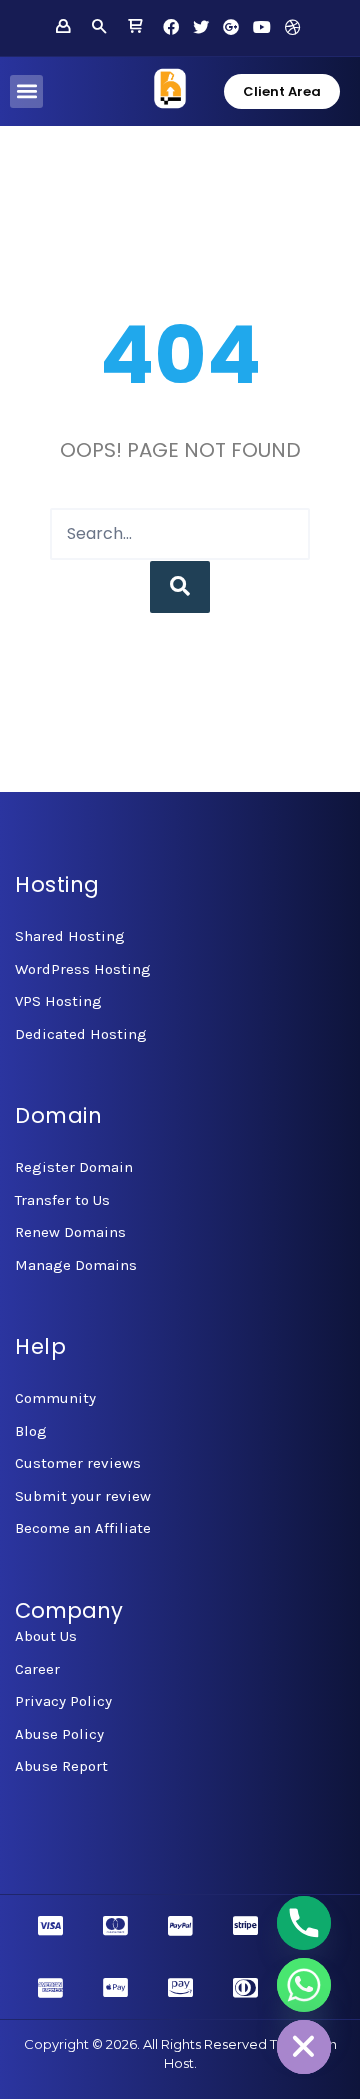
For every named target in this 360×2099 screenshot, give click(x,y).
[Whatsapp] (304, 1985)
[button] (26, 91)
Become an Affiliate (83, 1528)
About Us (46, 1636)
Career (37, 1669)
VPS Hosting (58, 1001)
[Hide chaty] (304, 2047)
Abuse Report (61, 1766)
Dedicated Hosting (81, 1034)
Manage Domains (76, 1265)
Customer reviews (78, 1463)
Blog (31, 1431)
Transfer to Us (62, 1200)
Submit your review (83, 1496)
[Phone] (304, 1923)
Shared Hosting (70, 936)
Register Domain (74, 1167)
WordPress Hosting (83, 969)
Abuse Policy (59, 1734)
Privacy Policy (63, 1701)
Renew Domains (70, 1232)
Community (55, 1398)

* * * *

*Exercise aim*
From the line containing "WordPress Hosting (83, 969)" to the final line of the data above, transcribe every line exactly and nothing more.

*Answer to this exercise*
WordPress Hosting (83, 969)
Abuse Policy (59, 1734)
Privacy Policy (63, 1701)
Renew Domains (70, 1232)
Community (55, 1398)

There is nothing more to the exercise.